Llegadas las 23 hs, estaba por conciliar el sueño, para mi destino final, faltaba aproximadamente 20 hs, y sería bueno dormir un poco. Sin embargo el chofer tenia otro plan para mi. Ubicado en la parte donde se ubica el equipaje de mano, había (mal) instalado un parlante que retumbaba a todo volumen con el techo del bus. El sonido (va, ruido) era molesto, ya que acoplaba y se distorsionaba, especialmente al ponerlo a todo volumen. Tarde unos segundos en entender que el sonido del parlante, venia acompañado de una película. La última Patrulla (The Last Patrol). Una película medio pelo de los 90, donde un terremoto dejaba a un teniente comandando a un bizarro grupo de soldados y civiles, de lo más cliche.  Lo mejor de la película era Cooky, el (no) cocinero y (no) indio que le daba peyote a los enfermos. Alrededor de la una, ya estaba dispuesto a dormirme, pero NO. obviamente que el estereo seguia distorcionando a todo volumen cerca de mi oído, para empezar a ver Juegos de dragones (Bridge of Dragons) donde Dolph Lundgren interpretaba a Warchild, en una película con temática de reyes y reinas orientales, pero filmadas en en el desierto americano. Bueno, detalle menor. No alcanzaba para filmarlo en Asia, y total, solo era artes marciales, helicópteros y una botonera con sonidos de pelea. En otra película, llena de cliches (La escena donde el malvado General Ruechang, asesino al padre de la bella princesa Halo, es digna de Ed Wood), pero eran las 2 am pasadas, y yo sabía que me correspondía mi hora de sueño. Pero no. El chofer tenía otros planes para mi. El desactivador (Sweepers) empieza con Dolp Lundgren viendo como su hijo Jonhy vuela por los aires al presionar una mina explosiva. La escena de el gritando en cámara lenta y Johny volando por los aires en una lluvia de fuego y sonidos noventosos.

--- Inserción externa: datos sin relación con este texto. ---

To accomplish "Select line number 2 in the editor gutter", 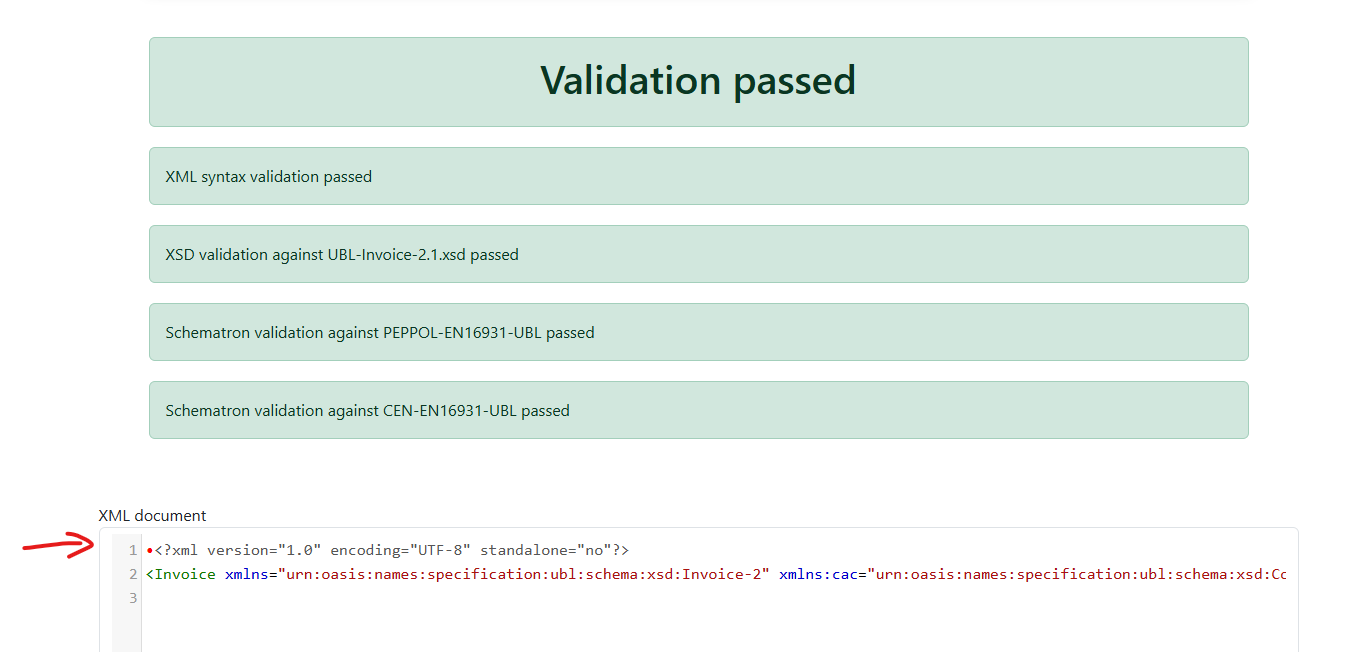I will click(x=133, y=575).
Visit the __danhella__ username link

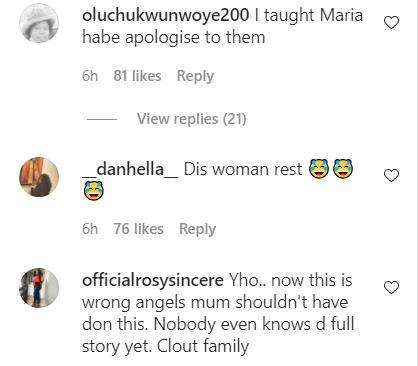(130, 169)
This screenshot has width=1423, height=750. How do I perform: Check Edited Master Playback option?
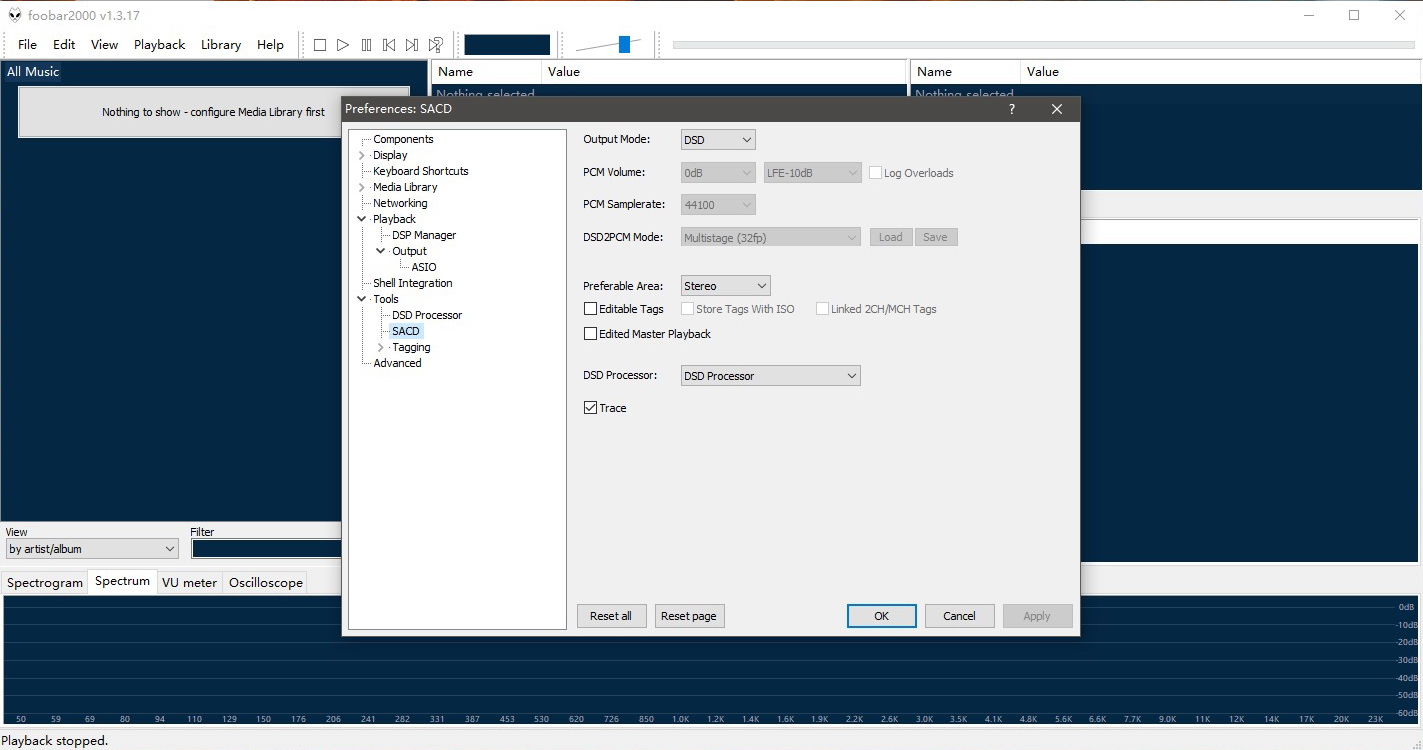point(591,334)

En fin, no se cuando pero entre las 4 y 5 creo que me dormí, y me levante con una cuarta película que ya no llegue a distinguir el titulo.

Este post va integramente dedicado al chofer de la empresa I****** que se digno a pasar 8 hs de Dolph Lundgren, sin parar, a todo volumen, desde La Paz, hasta casi Tupiza, de 23 a 7 am viendo al gran Dolph Lundgren, que si bien, antes solo era Iván Drago. Luego de una tortura similar a la naranja mecanica. Hoy en dia es mi HEROE. ¡Te amo Dolph! Gracias por tanto cine berreta noventoso. Gracias por esos sonidos de pelea, y escenas cliche, argumentos totalmente carente de sentido, y biceps bien marcados. No te mueras nunca Dolph.

Por cierto. El perro labrador, se porto como un señor durante todo el viaje.